ABD'nin diplomatik belgelerinde 12 Eylül'ün ilk izlenimi ortaya çıktı: 'Askerleri tanıyoruz, endişe yok'
12 Eylül 1980 askeri darbesinin 44. yılında, BBC Türkçe, ABD Dışişleri Bakanlığı'nın gizliliği kaldırılan belgelerini yayımladı. Belgelerde, darbenin ardından ABD'nin Türkiye'deki askeri liderlerle ilişkileri ve bu dönemdeki dış politika değerlendirmeleri yer alıyor.
Demokrasi tarihimize kara bir leke olarak geçen 12 Eylül 1980 askeri darbesinin üzerinden tam 44 yıl geçti.
Anayasa'nın uygulamadan kaldırıldığı, TBMM'nin lağvedildiği, antidemokratik faaliyetlerin yürütüldüğü dönemde yüzlerce insan hayatını kaybetti, binlerce kişi hapsedildi, 'fişlendi'.
BBC Türkçe, 2011 yılında Bilgi Edinme Yasası kapsamında yapılan bir başvuru üzerine gizliliği kaldırılan ABD Dışişleri Bakanlığı belgelerine ulaştı ve ilk kez kamuoyuna açıklanan bu belgeleri üç bölümlük haber dizisi halinde yayımladı.
10 ADET YAZIŞMA BULUNUYOR
BBC Türkçe'nin ulaştığı belgeler arasında 12 Eylül 1980 ile 5 Kasım 1980 tarihleri arasında ABD'nin Ankara, İstanbul ve İzmir'deki diplomatik temsilciliklerinden Washington'daki Dışişleri Bakanlığı ile diğer ülkelerdeki temsilciliklerine gönderilmiş 10 adet yazışma yer alıyor.
İlk kez kamuoyuyla paylaşılan bu yazışmalardan biri gizlilik sıralamasında en yüksek ikinci derece olan "Gizli" ibaresini; yedi tanesi üçüncü gizlilik derecesi olan "Özel" ibaresini taşıyor. İki yazışma da kamuya açık bilgiler taşıdığı için "Tasnif Dışı" olarak sınıflandırılıyor.

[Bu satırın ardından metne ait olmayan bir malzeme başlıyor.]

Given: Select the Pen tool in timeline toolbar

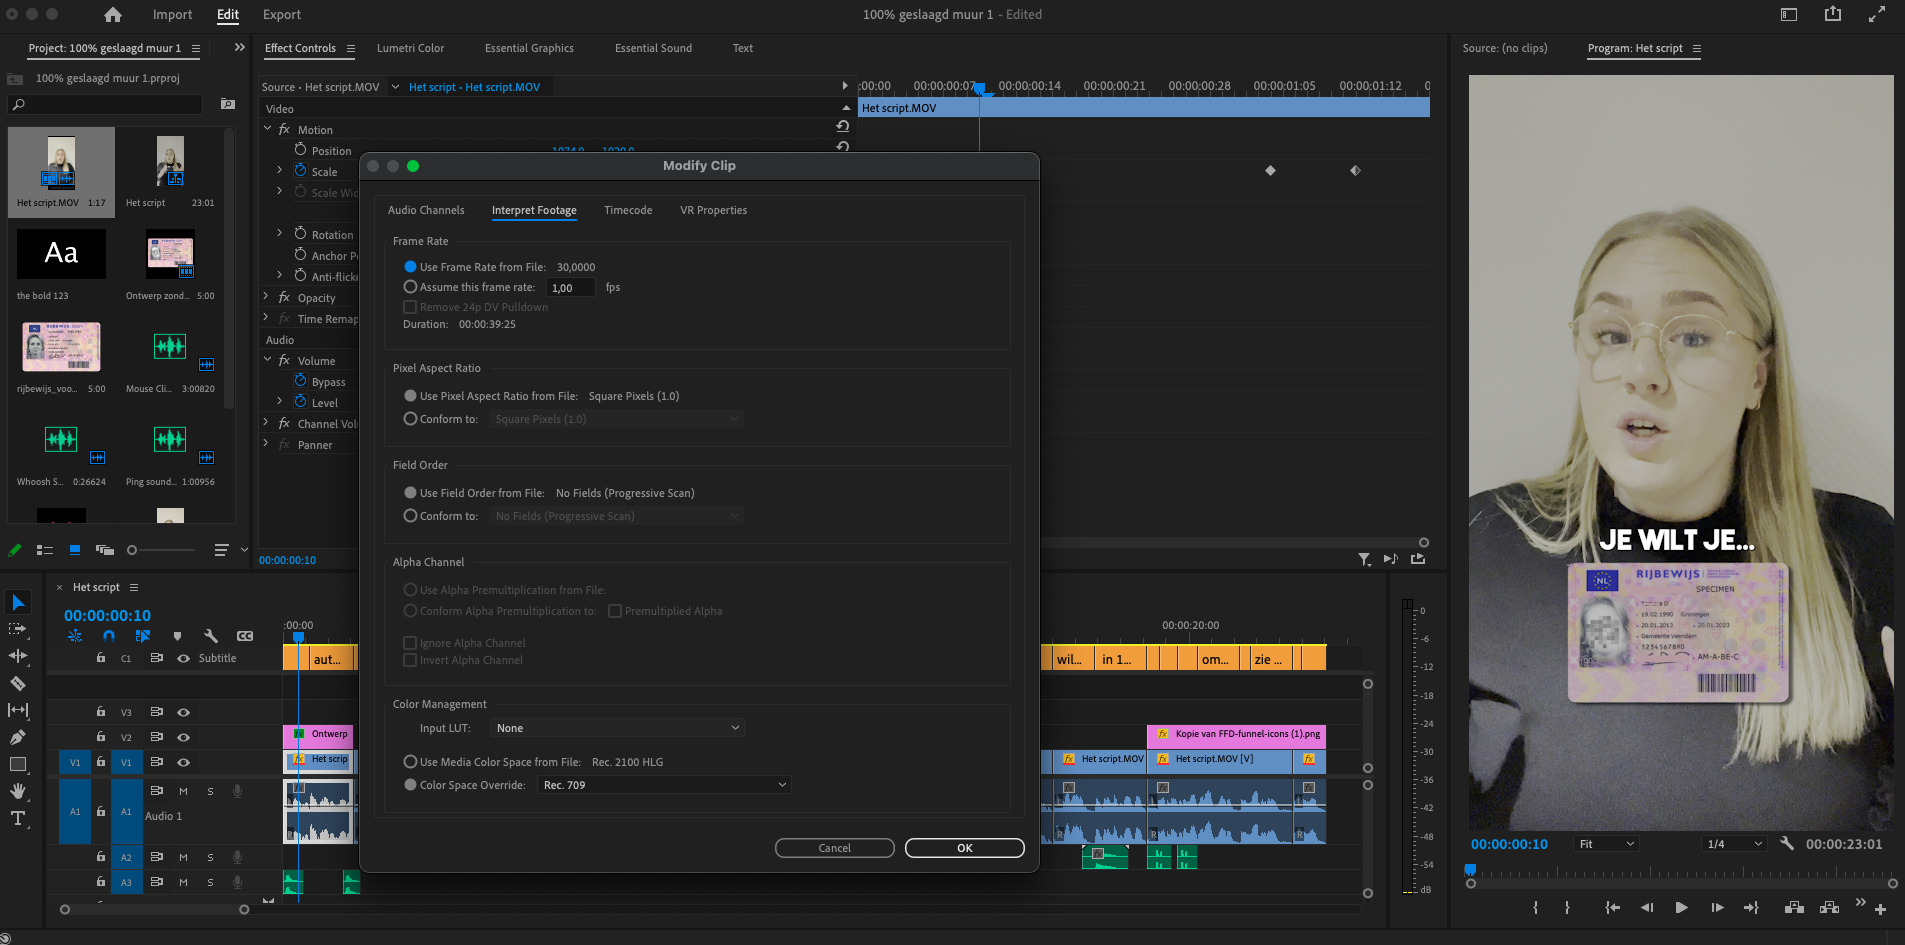Looking at the screenshot, I should (16, 736).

Yazışmaların ilkinin tarihi 12 Eylül 1980 günü. Darbeden kısa bir süre sonra yazıldığı anlaşılan ve dönemin Ankara Büyükelçisi Spain imzasını taşıyan bu yazışma, "Gizli" ibaresine sahip. Dışişleri Bakanlığı'nın bu belgeyi paylaşmadan önce bazı kısımlarını çıkarttığı görülüyor.
'MEVCUT ASKERİ LİDERLERİ İYİ TANIYORUZ, ENDİŞEYE GEREK YOK'
"Ordunun (yönetime) el koymasının ardından ABD-Türkiye ilişkileri" başlıklı yazışmada Spain, darbenin hemen ertesinde şu değerlendirmeleri yapıyor:
"Mevcut askeri liderlerin tamamını iyi tanıyoruz ve özellikle de NATO üyeliği başta olmak üzere Türkiye'nin güvenlik ya da dış politikasında değişim yaşanacağı yönünde bir endişe taşımamıza da gerek yok.
"Buradaki esas mesele, bu çıkarları etkin ve hızlı bir şekilde yeniden tesis edilen demokratik ortamda da korumak olacak. Ancak bunun olmayacağına inanmak için de herhangi bir neden bulunmuyor.
"Bu ilk günlerde daha da önemli olan ise bizim kamuoyu önündeki tutumumuz. ABD devleti adına konuşan sözcülere, durumu yakından takip ettiklerini söylemelerini ve yorumlarını Türkiye'nin NATO üyeliği gibi dış politika yaklaşımlarında herhangi bir değişim görmeyi beklemedikleri yönündeki ifadelerle sınırlı tutmalarını öneriyoruz."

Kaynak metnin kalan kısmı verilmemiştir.